▶ Extrait proposé

══════

La conférence parlementaire sur la crise
économique mondiale a été organisée à l’initiative de l’Union
interparlementaire afin d’instruire les parlementaires sur les bouleversements
économiques actuels et d’offrir à ceux-ci l’occasion de rencontrer quelques-uns
des experts les plus qualifiés sur le sujet afin de tirer profit de leurs
connaissances. La conférence avait aussi pour objectif de développer quelques
propositions en vue d’une stratégie parlementaire.
2. Programme et principaux
thèmes de la Conférence parlementaire sur la crise économique mondiale
La Conférence parlementaire sur la crise
économique mondiale, qui s’est tenue au Palais des Nations à Genève, était
dotée d’un programme vaste et ambitieux. Elle aura permis aux parlementaires
d’écouter les témoignages d’experts et d’échanger entre eux sur de nombreux
aspects de la situation actuelle, mais aussi sur les moyens pouvant faire en
sorte que le système économique et financier mondial émerge de la crise sur des
bases plus solides pour l’avenir. La première journée a été consacrée aux
éléments à l’origine de la crise et aux moyens d’atténuer ses impacts sur les
populations et d’endiguer la récession sociale. Les parlementaires se sont
aussi penchés sur les moyens de trouver une nouvelle voie vers la croissance et
la stabilité et d’atténuer les effets de la crise sur le développement. La
deuxième journée a été consacrée principalement à la réforme du système
financier international avant de débattre de propositions pouvant mobiliser les
parlementaires dans la recherche de solutions. Auparavant, les participants
s’étaient penchés sur la dimension genre de la crise économique. Voici en
résumé les thèmes abordés au cours des différentes réunions-débats :
·Faillites en cascade : genèse de la crise
·Politiques macroéconomiques de stimulation de
l’économie mondiale
·Créer des emplois et éviter la récession sociale
·Trouver une nouvelle voie vers la croissance et la
stabilité : les conclusions du G20
·Atténuer l’impact de la crise sur le développement
·La dimension genre de la crise économique
·La réforme du système financier international
·Éléments d’une stratégie parlementaire
La conférence n’a pas donné lieu à la
rédaction d’un document officiel à l’issue des délibérations des
parlementaires, à l’exception d’une déclaration de clôture du président de la
Conférence, M. Theo-Ben Gurirab, est reproduite en annexe. Cependant, un
rapport complet ainsi qu’un résumé des débats et des exposés devraient être
disponibles au cours des prochaines semaines.

══════

▶ Votre tâche
Selon l'extrait proposé, dans quel lieu s'est tenue la Conférence parlementaire sur la crise économique mondiale ?

▶ Données fournies
══════

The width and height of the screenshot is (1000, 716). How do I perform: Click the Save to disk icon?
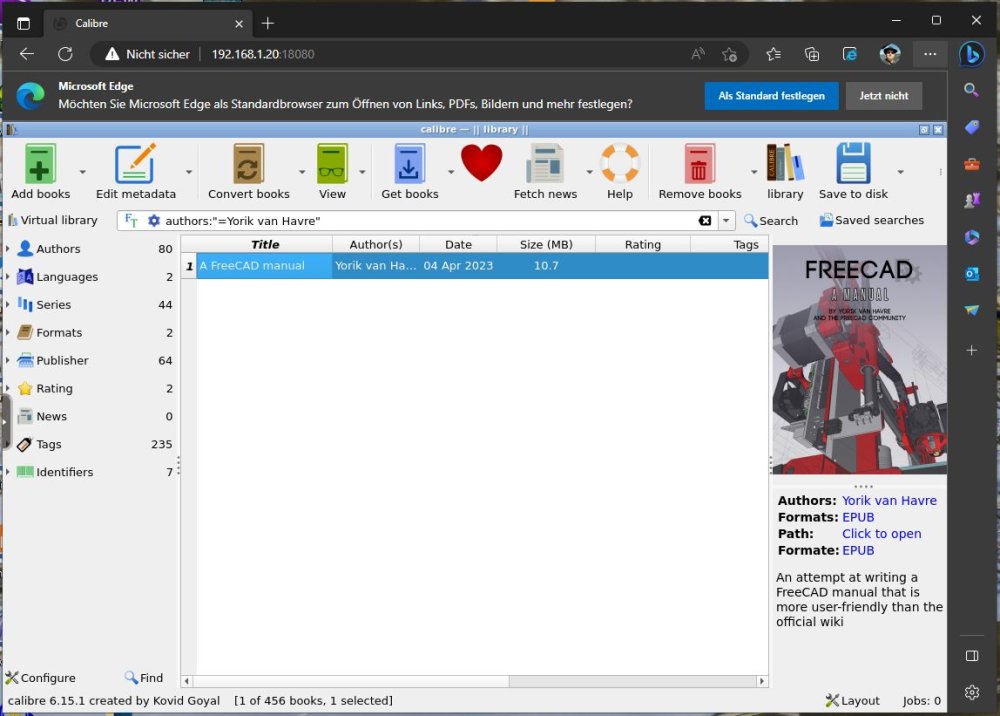(x=853, y=164)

══════

▶ Réponse correcte
Au Palais des Nations, à Genève.